§ Source material

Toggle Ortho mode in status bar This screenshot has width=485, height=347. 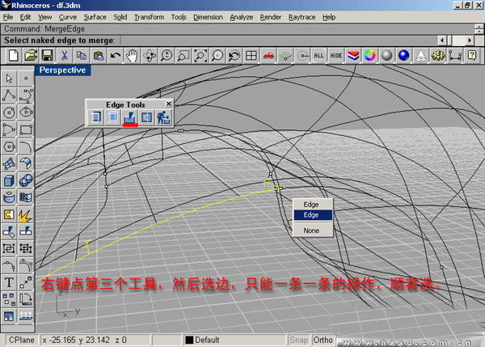[323, 340]
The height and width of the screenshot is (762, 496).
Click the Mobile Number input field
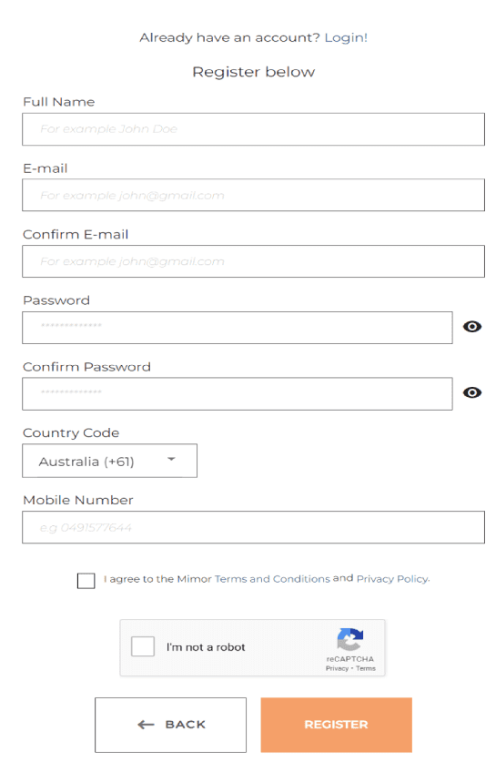[253, 527]
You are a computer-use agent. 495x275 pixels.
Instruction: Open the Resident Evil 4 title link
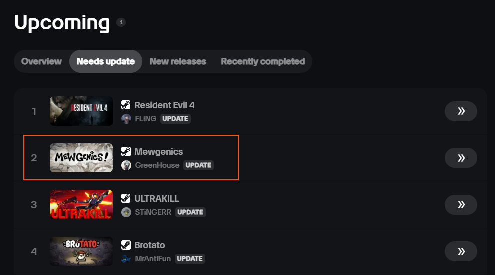point(164,105)
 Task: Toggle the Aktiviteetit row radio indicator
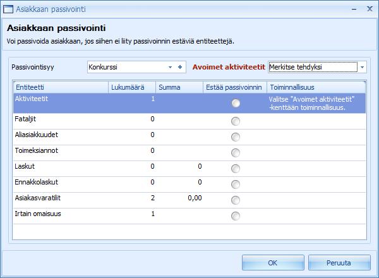[x=236, y=103]
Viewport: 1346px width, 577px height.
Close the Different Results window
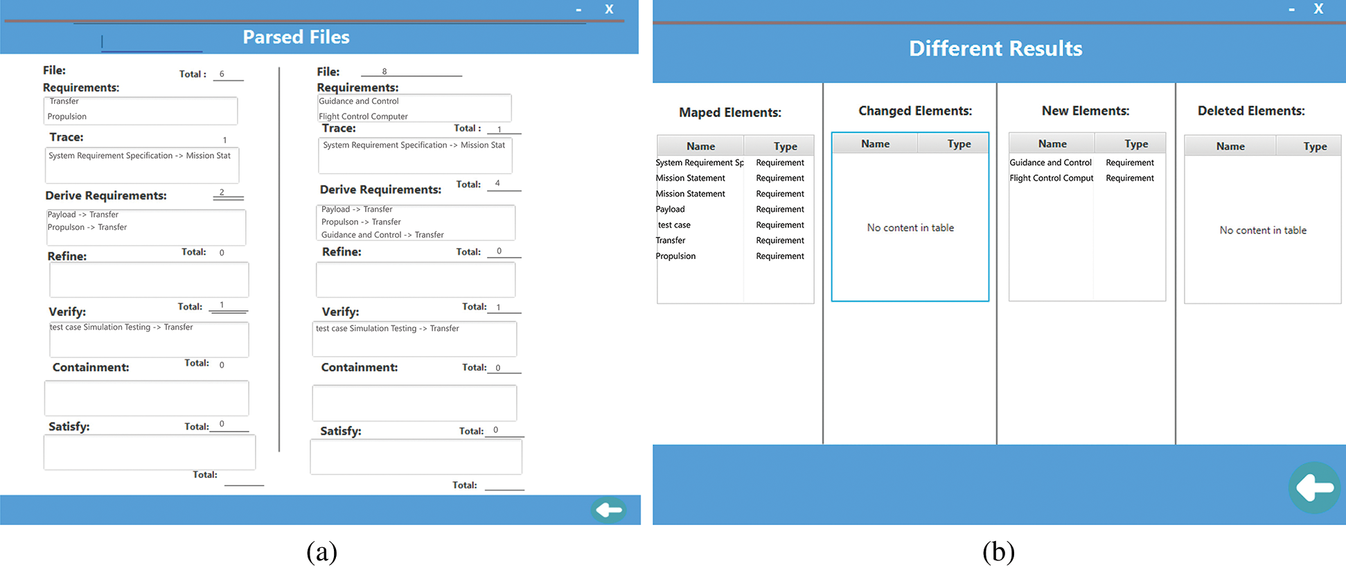pos(1318,9)
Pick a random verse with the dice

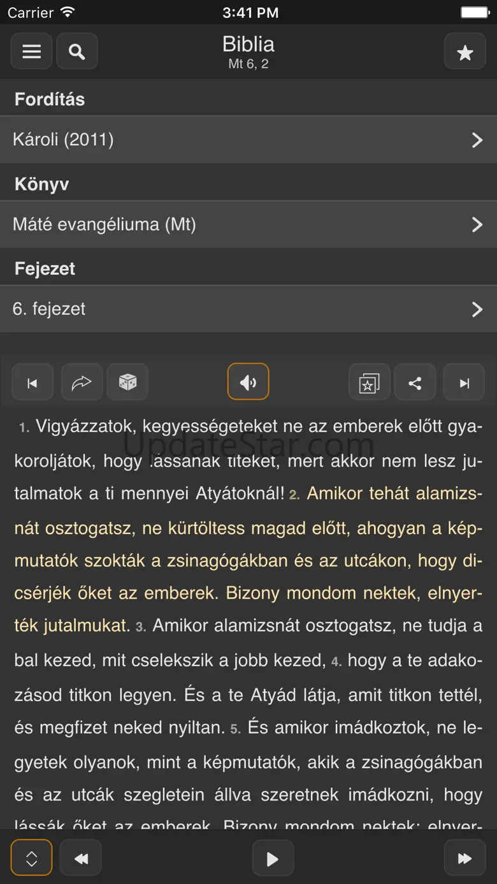tap(127, 382)
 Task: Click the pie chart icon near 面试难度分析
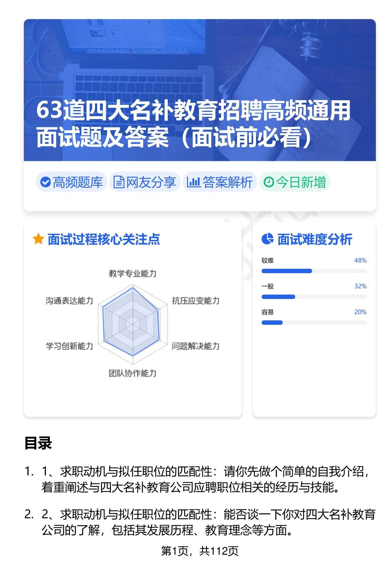click(267, 239)
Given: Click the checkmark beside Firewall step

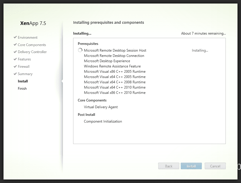Looking at the screenshot, I should [15, 67].
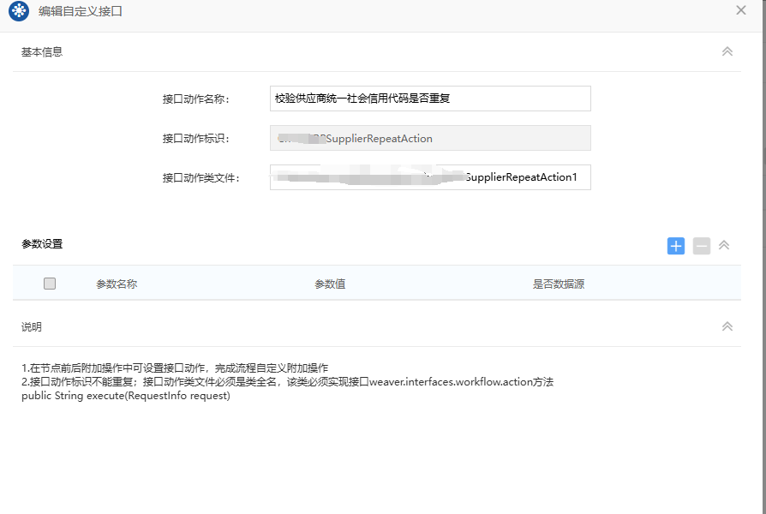Click the grayed 接口动作标识 field
Image resolution: width=766 pixels, height=514 pixels.
click(428, 138)
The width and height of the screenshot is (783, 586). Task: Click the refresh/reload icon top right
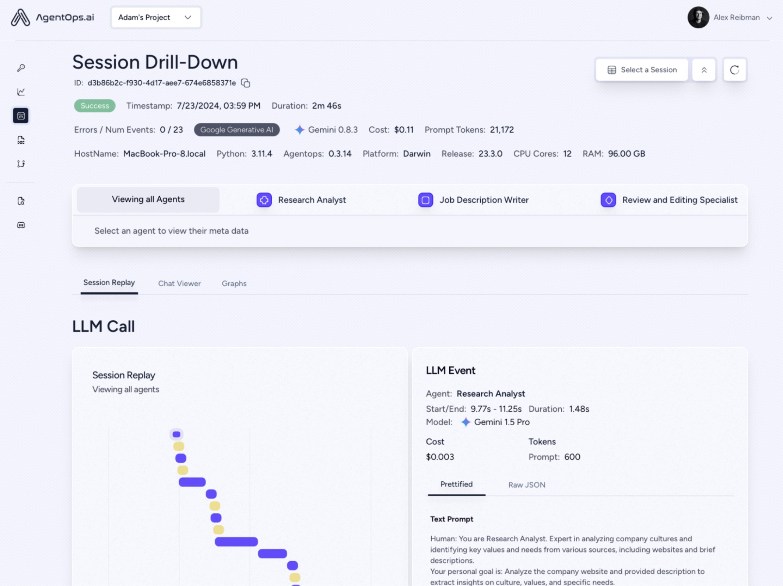coord(734,70)
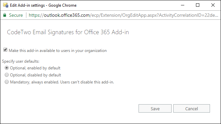This screenshot has height=124, width=221.
Task: Click the 'Specify user defaults:' label
Action: (x=21, y=61)
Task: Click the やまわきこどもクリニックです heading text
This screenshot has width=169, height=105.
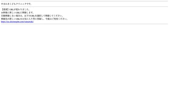Action: [16, 4]
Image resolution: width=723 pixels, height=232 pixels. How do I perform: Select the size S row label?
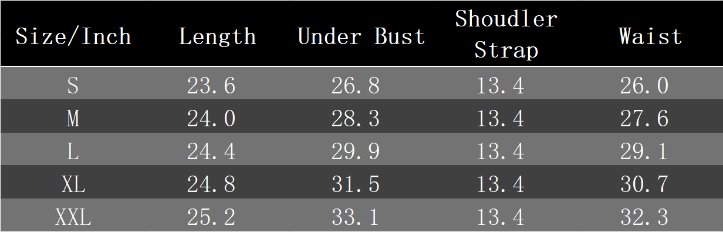pyautogui.click(x=73, y=86)
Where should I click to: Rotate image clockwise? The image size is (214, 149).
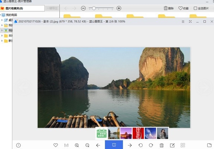pos(151,145)
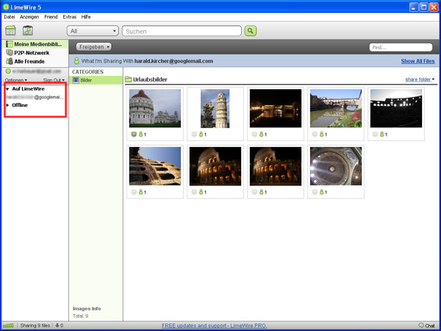
Task: Click the downloads arrow icon in status bar
Action: (x=56, y=325)
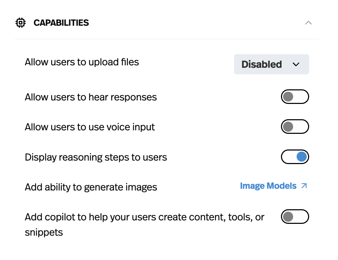Image resolution: width=338 pixels, height=260 pixels.
Task: Click the Add ability to generate images row
Action: [x=91, y=187]
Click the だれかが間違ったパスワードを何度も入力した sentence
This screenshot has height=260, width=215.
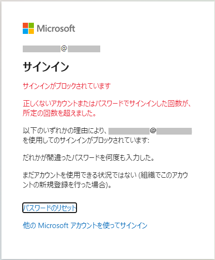click(x=89, y=158)

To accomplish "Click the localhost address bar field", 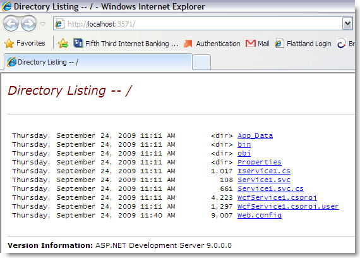I will [x=198, y=23].
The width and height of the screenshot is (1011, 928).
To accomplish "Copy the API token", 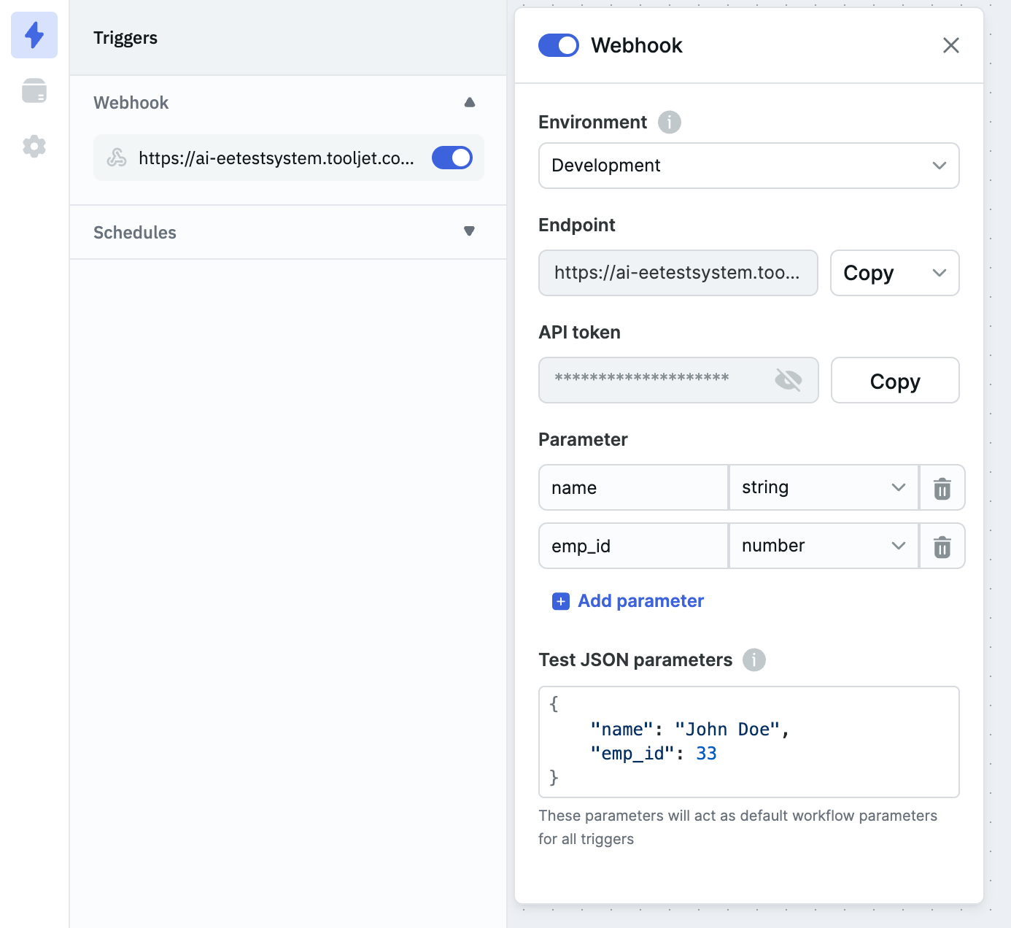I will [894, 380].

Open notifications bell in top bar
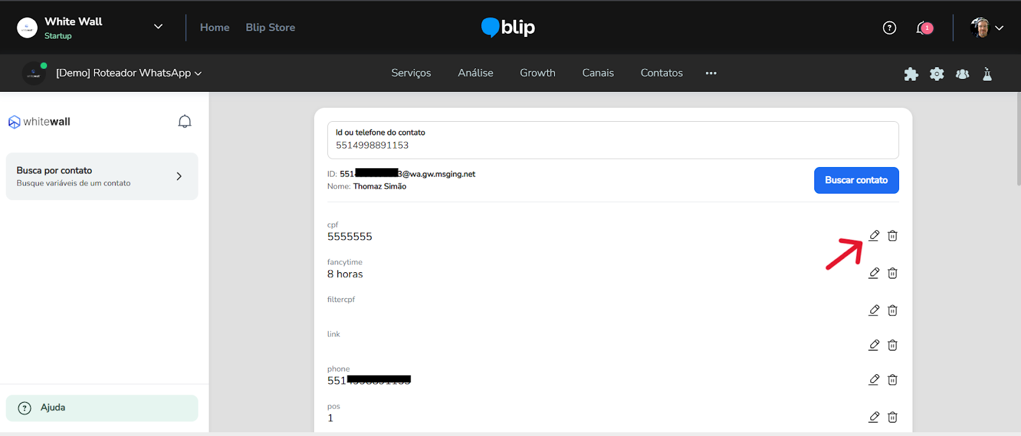(923, 27)
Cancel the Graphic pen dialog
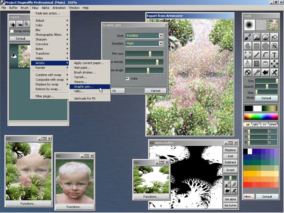284x213 pixels. point(155,91)
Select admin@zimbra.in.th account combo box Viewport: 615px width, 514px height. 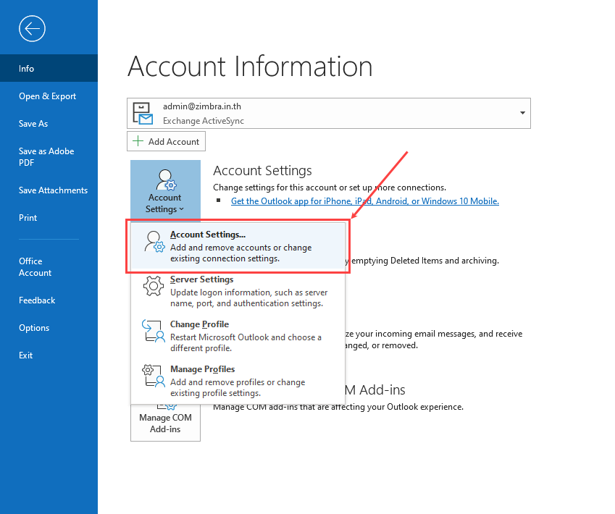(328, 114)

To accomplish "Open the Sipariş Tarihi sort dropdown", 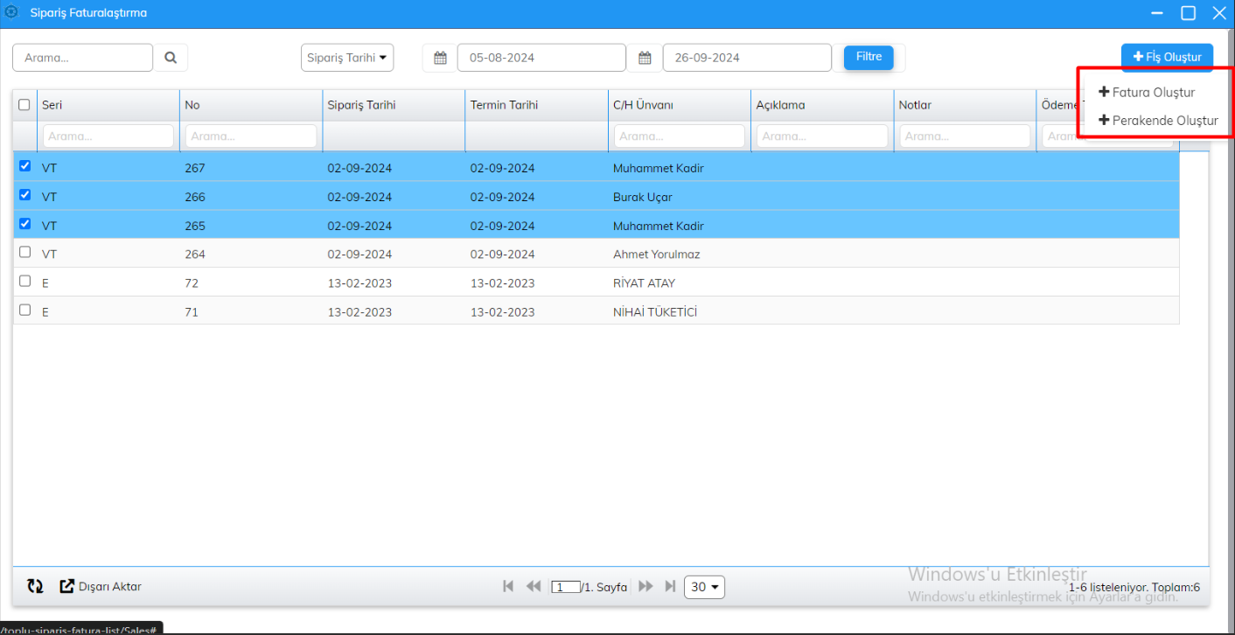I will [x=347, y=57].
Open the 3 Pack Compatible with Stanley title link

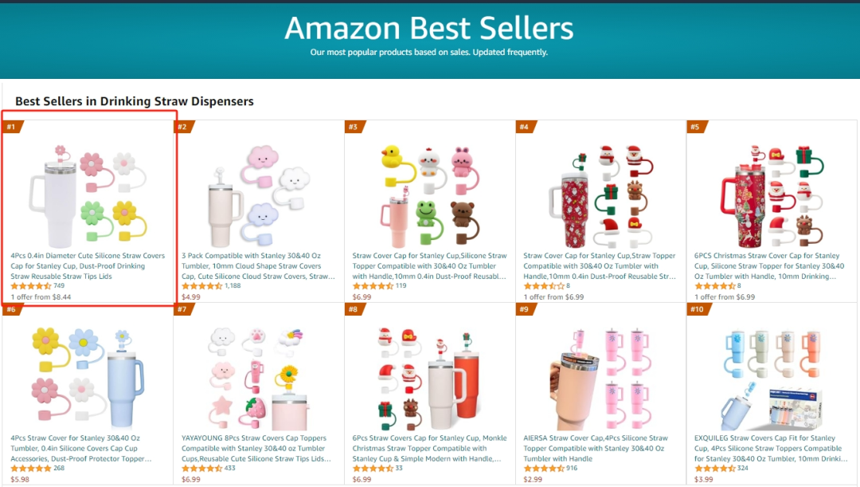258,265
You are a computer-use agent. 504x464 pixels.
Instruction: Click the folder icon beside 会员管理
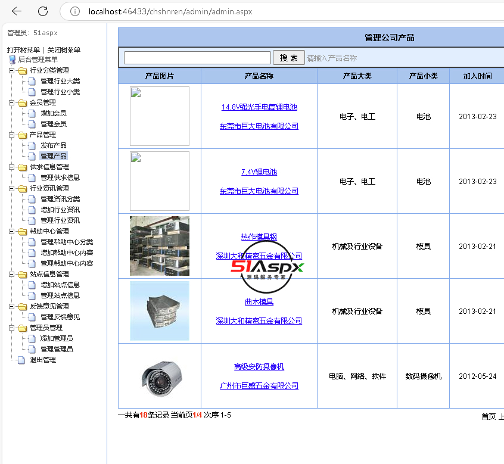click(22, 102)
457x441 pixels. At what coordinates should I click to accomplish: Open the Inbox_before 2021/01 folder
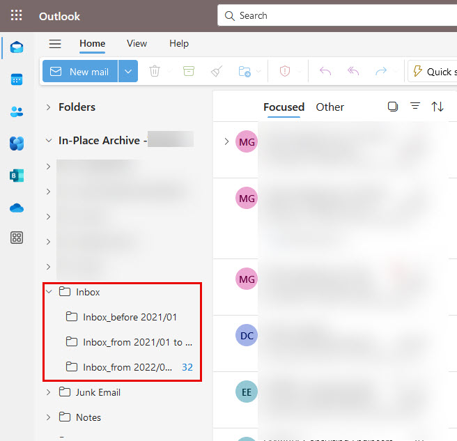click(x=130, y=317)
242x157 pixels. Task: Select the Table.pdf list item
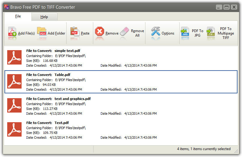tap(121, 82)
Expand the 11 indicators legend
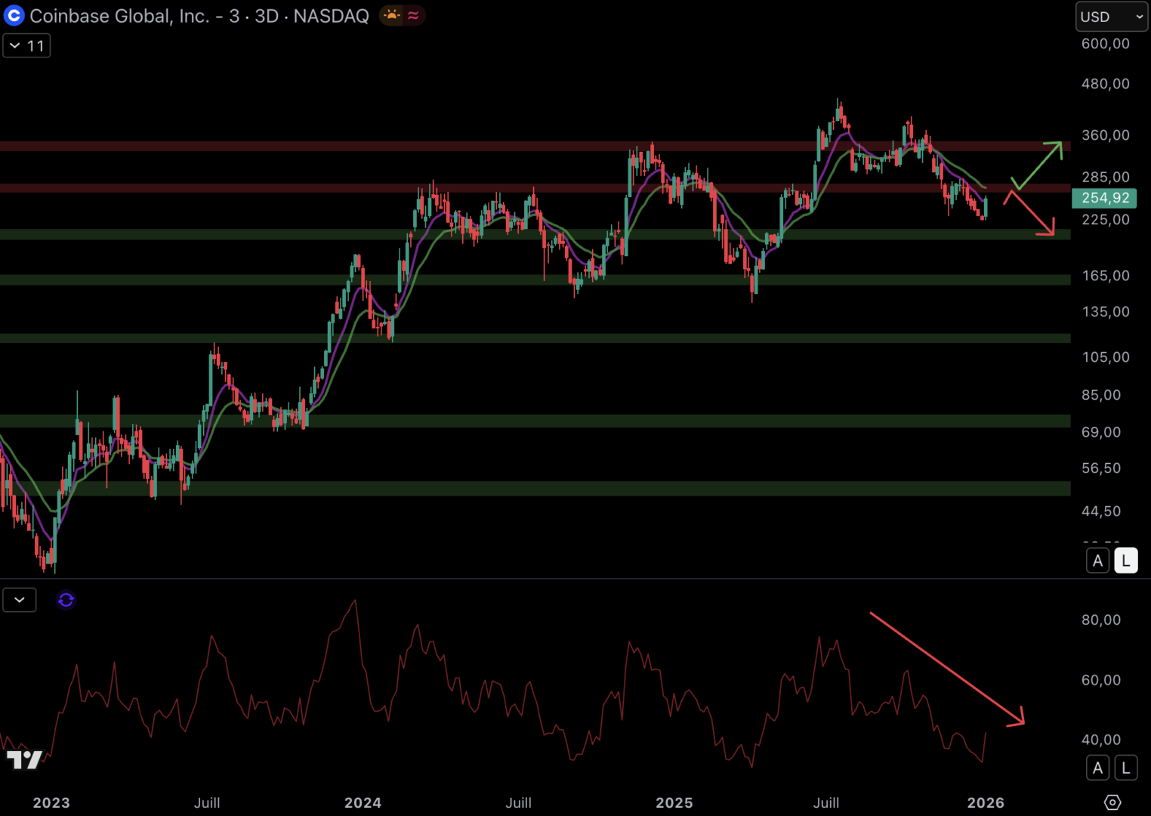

§ What this task involves
Some lines of the material above contain the string "computer". Please state how many, giving the number alone.

§ Exercise output
2